If your health insurance does not cover brand-name medications to treat obesity, they can be unaffordable – costing from $100 to over $1000 per month! Your doctor may recommend one or more inexpensive generic medications that have similar effectiveness and safety for treating obesity.
Do people who start on weight-loss medications need to take them for the rest of their life?
Oshman: Obesity is a chronic metabolic disease, much like hypothyroidism. I prescribe thyroid hormone for patients with hypothyroidism to keep their thyroid levels in normal range. When they stop the medication, their thyroid levels drop again.
Obesity treatment works in the same way. Because obesity is a chronic condition, the treatments, whether they be lifestyle changes, surgery, or medication, are prescribed long-term.
Do we know much about the short- and long-term effects and risks of the newer medications?
Kraftson: The injectable weight control medications affect the gastrointestinal tract and the body needs time to adjust.
Approximately one-third of individuals will experience nausea in the first week of therapy. If certain precautions are not taken, vomiting may occur. For the majority of affected individuals, the symptoms are temporary and will resolve. However, some individuals will need to stop the medicine.
Bowel function is also affected in 20% of individuals. This could mean either diarrhea or constipation and we cannot predict which of these effects may occur. Some individuals can also become dehydrated - especially those experiencing gastrointestinal side effects. However, some individuals simply forget to drink water and become dehydrated. Therefore, individuals need to strive for adequate hydration.
There has also been concern that these medications can increase the risk of pancreas inflammation (called pancreatitis) but recent studies have challenged this belief. The risk, even if present, is very low. Animal studies have shown that rodents exposed to megadoses of the medicine may develop an unusual form of thyroid cancer (called “medullary thyroid cancer”) but this effect has not really been seen in either human or primate studies.
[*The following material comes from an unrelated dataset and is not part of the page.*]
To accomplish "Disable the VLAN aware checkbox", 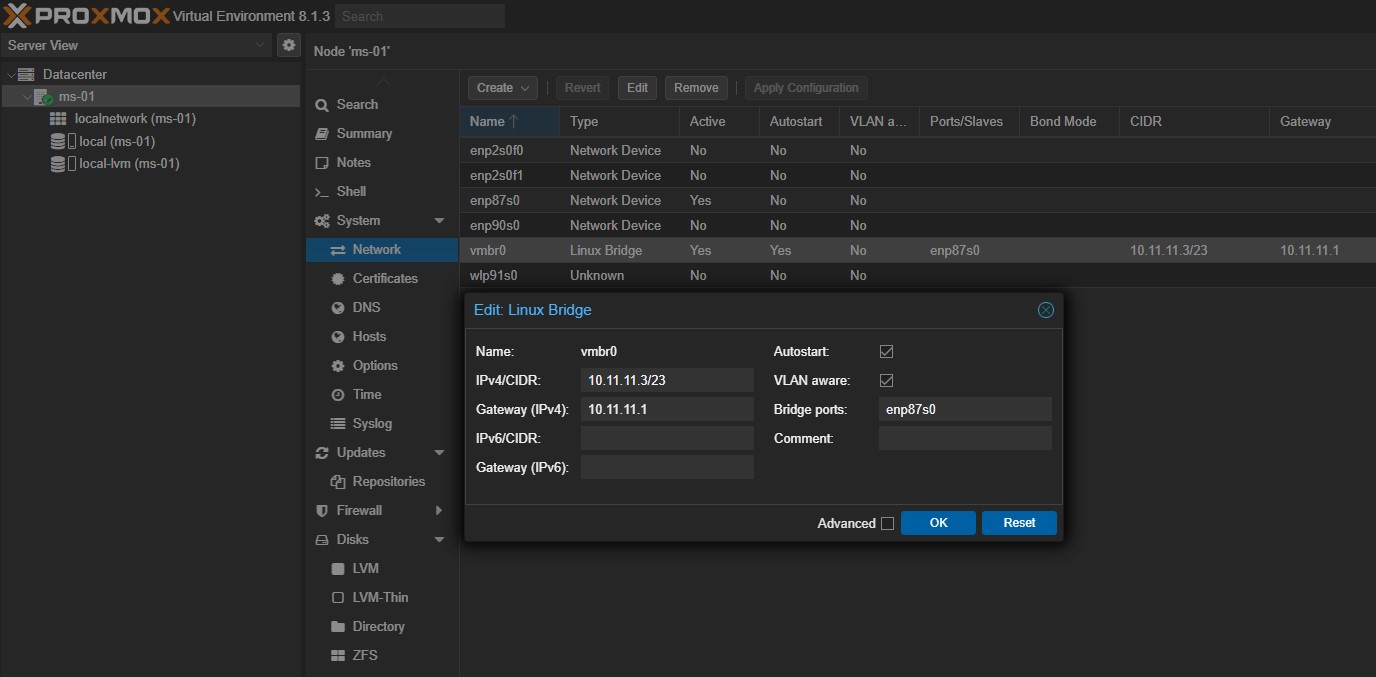I will tap(886, 381).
What are the side effects of these medications, especially for people who don’t use them for their intended purpose?
Kraftson: Individuals need appropriate screening to check for possible contraindications for use of the medications. In addition to being exposed to the medication risks, individuals who take the medication without proper medical supervision are at risk for several unintended consequences.
If a proper pre-treatment assessment has not been completed, treatment can worsen an undiagnosed and/or undertreated eating disorder. This can lead to dangerous malnutrition and delay treatment for mental health issues.
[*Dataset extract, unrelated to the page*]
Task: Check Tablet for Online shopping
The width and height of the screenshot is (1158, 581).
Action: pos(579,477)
It is also possible that unsupervised or improper use of the medications can lead to unhealthy weight loss. Partnership is needed to ensure that individuals stay well-nourished during the weight control process. Furthermore, individuals should want guidance to help them decide whether the risk-benefit ratio of using the medication is right for them. Additionally, use of the medication may necessitate dose adjustments of other medications and this requires medical supervision.
The issue of these medications being used for weight loss is widespread, and is largely discussed when it comes to Hollywood. What kind of impact is celebrity influence having on this?
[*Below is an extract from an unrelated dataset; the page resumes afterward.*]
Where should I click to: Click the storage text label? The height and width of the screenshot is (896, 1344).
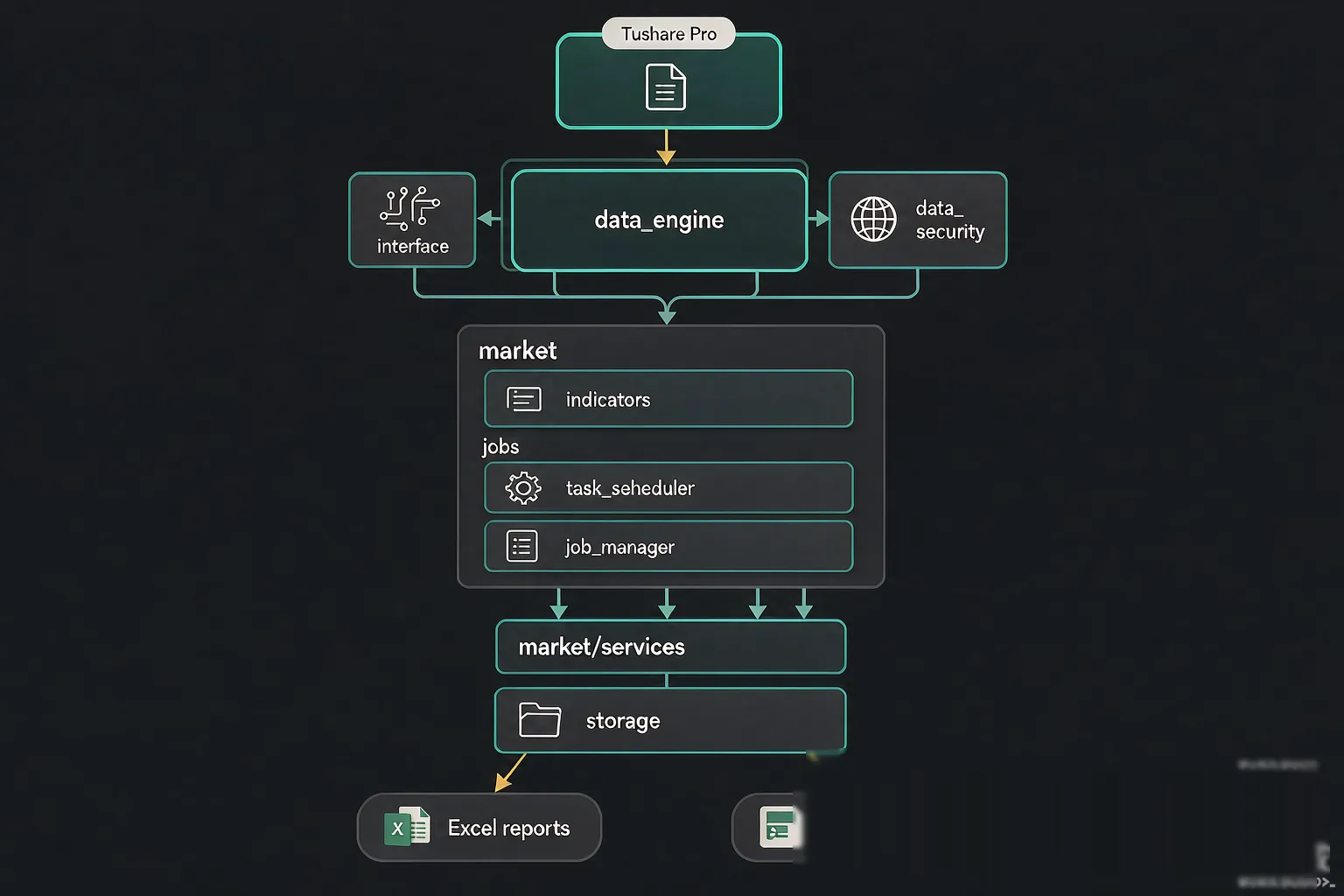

Kraftson: The intense interest regarding weight control therapies highlights that many individuals are struggling to achieve health and weight goals.
Celebrity voices can add to the conversation by garnering attention to important issues. However, while someone else’s health story can provide motivation and inspiration, it should not take the place of a thorough medical assessment and individualized treatment plan.
Furthermore, we do not want the public discourse to be about ‘vanity use’. We want there to be recognition of obesity as a complex, multifaceted, chronic condition that may require specialized treatment tools - including medications - in addition to lifestyle efforts.